The company, which listed on the Dubai Financial Market in 2014, has suffered consecutive quarterly losses since its IPO.
Marka’s share price plummeted by 90 per cent last year, as a result of the firm’s failure to stem its losses.
“Today, the shareholders voted to liquidate the company,” Kalban told Gulf News after the meeting had ended.
He said that a proposal would be put forward to the authorities, who would then be required to formalise the process. Kalban declined to provide a specific timeline for liquidation.
“It was a majority vote, up to 90 per cent of the present shareholders,” he said, adding that he had no fear of the board’s potential legal liability following the company’s collapse.
Marka, which operates brands such as Reem Al Bawadi and Real Madrid’s regional retail presence, had its shares suspended in April 2018 by the the Securities and Commodities Authority (SCA), pending a disclosure of its restructuring plan.
On Wednesday, Marka’s shareholders voted against a proposed restructuring deal, setting in motion the process of liquidation.
Kalban said the board had asked Marka’s shareholders to put money back in to the company so that it could resume business.
Despite voting to do so, he said, shareholders also added certain conditions that made it “almost impossible to achieve.”
These conditions included bringing in a strategic investor, and negotiating with the banks to reduce the firm’s debt.
“The company could not sustain its payments…if the money had come in earlier, even six months ago, we would not be in this situation,” he said.
The retail and restaurant operator widened its losses to Dh295.8 million in the first quarter of 2019, due to “goodwill and brand amortisation,” Kalban said.
Flatly denying that the board was in any way to blame for the company’s losses, the chairman told Gulf News that there was “no legal liability whatsoever.”
In response to a question about whether the shareholders might accuse the board of failing in their corporate governance, he responded: “No, of course not.

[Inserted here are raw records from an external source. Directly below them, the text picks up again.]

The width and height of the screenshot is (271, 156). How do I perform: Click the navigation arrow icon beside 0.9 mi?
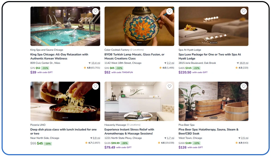point(91,138)
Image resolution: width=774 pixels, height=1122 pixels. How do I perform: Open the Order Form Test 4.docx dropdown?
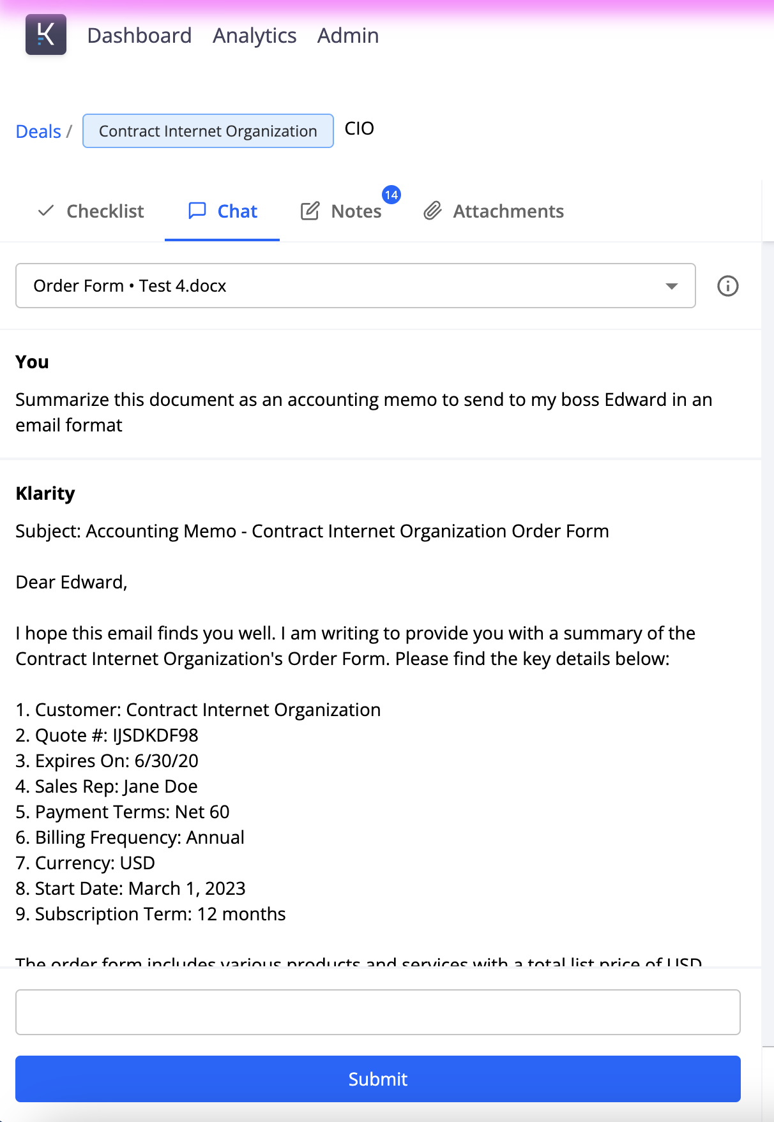click(x=356, y=285)
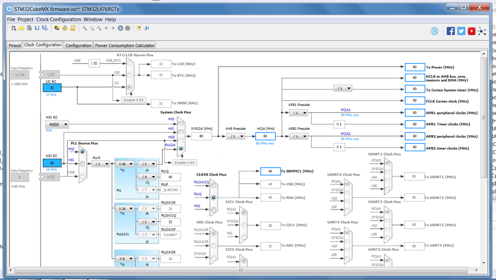Click the LSE clock source button
The width and height of the screenshot is (496, 280).
click(51, 75)
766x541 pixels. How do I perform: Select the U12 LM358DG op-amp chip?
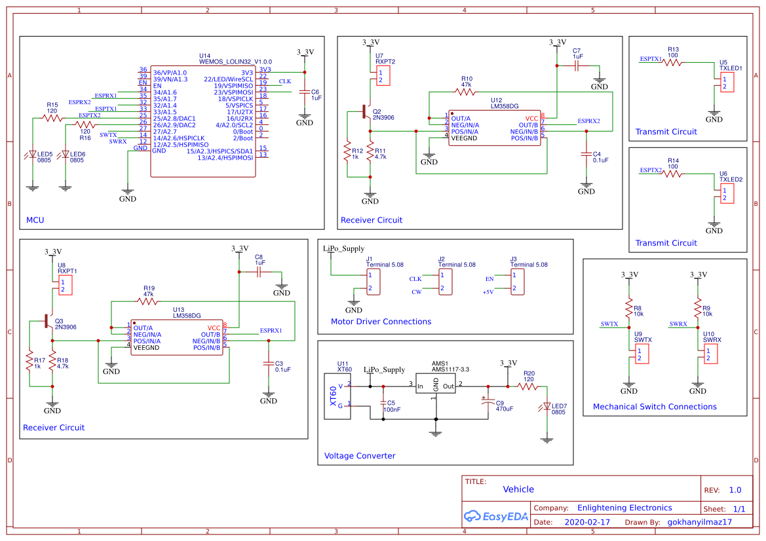[495, 128]
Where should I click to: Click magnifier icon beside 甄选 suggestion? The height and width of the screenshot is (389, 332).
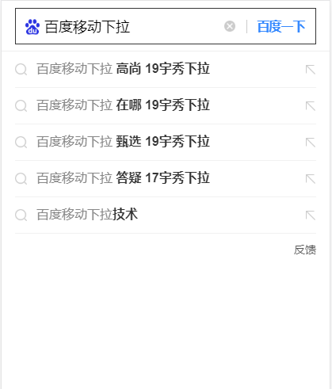point(21,143)
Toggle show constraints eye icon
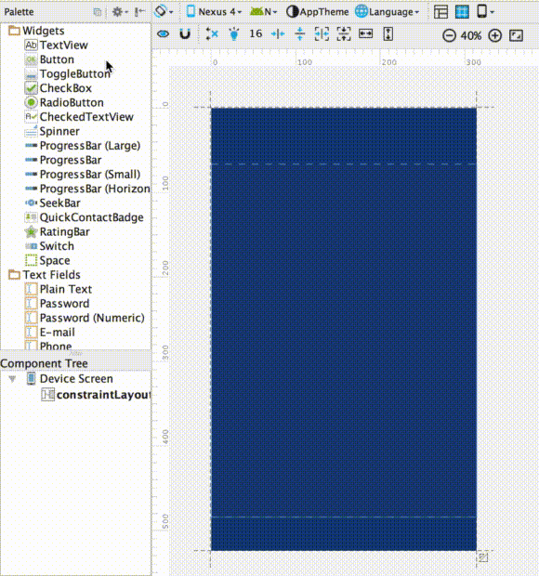Screen dimensions: 539x576 (x=164, y=34)
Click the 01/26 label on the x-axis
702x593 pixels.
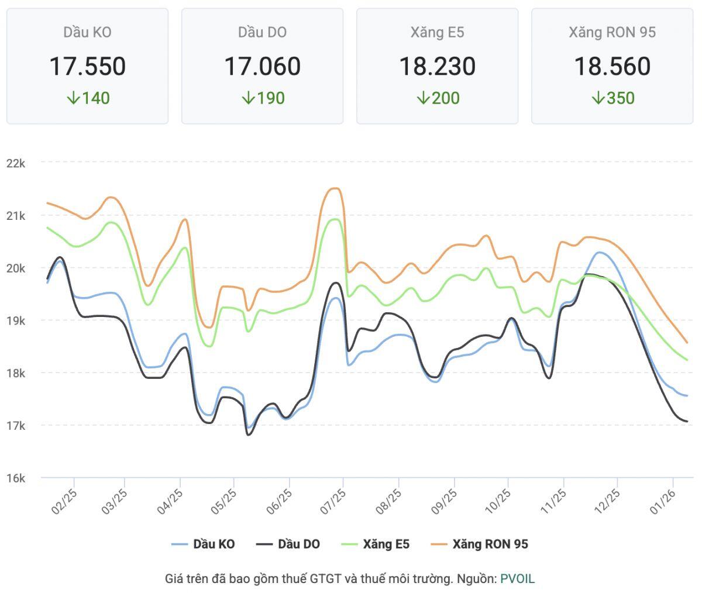pyautogui.click(x=664, y=502)

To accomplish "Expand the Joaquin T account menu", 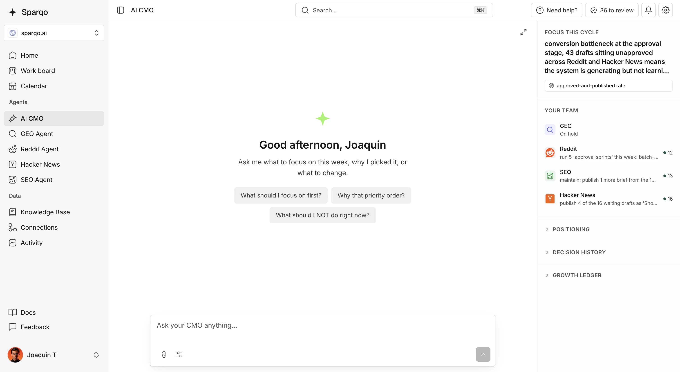I will 54,355.
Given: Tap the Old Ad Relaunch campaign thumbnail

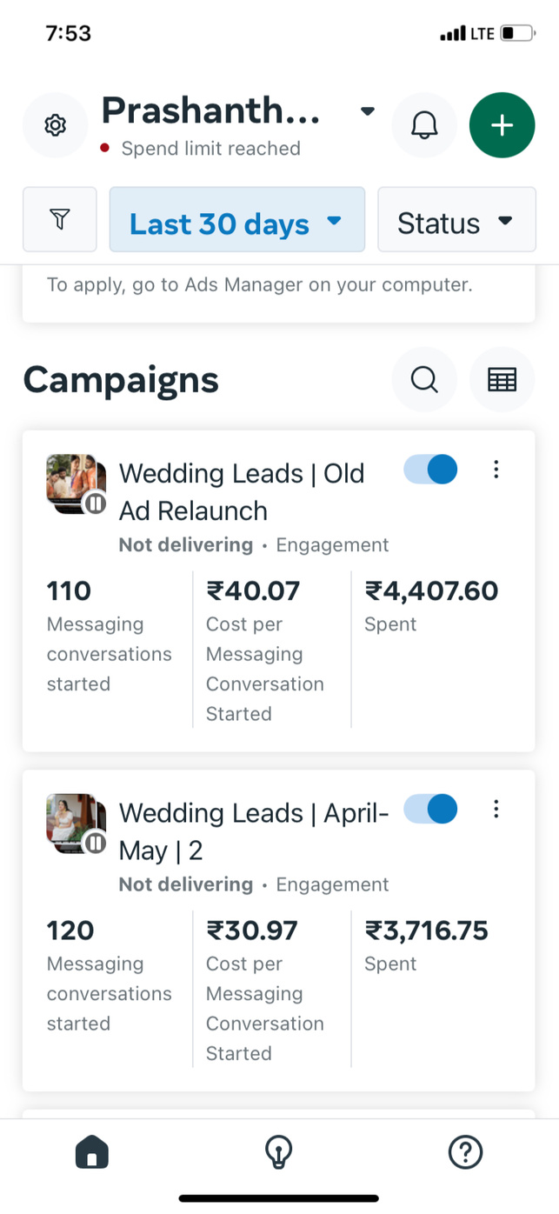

We’re not at all concerned about that.”
Marka’s current board was brought in to oversee the company’s restructuring efforts.
Declining to blame the firm’s previous board, Kalban said that it was up to the shareholders to decide who should bear the brunt of responsibility for the company’s bankruptcy.
“I cannot say that. That’s up to the he shareholders to look in to the reports, to talk to the authorities,” he said. “I came in to manage an already existing situation.”
Regarding Marka’s franchise contracts with brands like Real Madrid and Morelli’s Gelato, the chairman said that he did not know what would happen.
“That is a legal issue…once we get in to more details, we will know how that can prevail. It’s part of the company assets, so it’ll be liquidated, sold to third parties. There’s so many steps that can be taken.”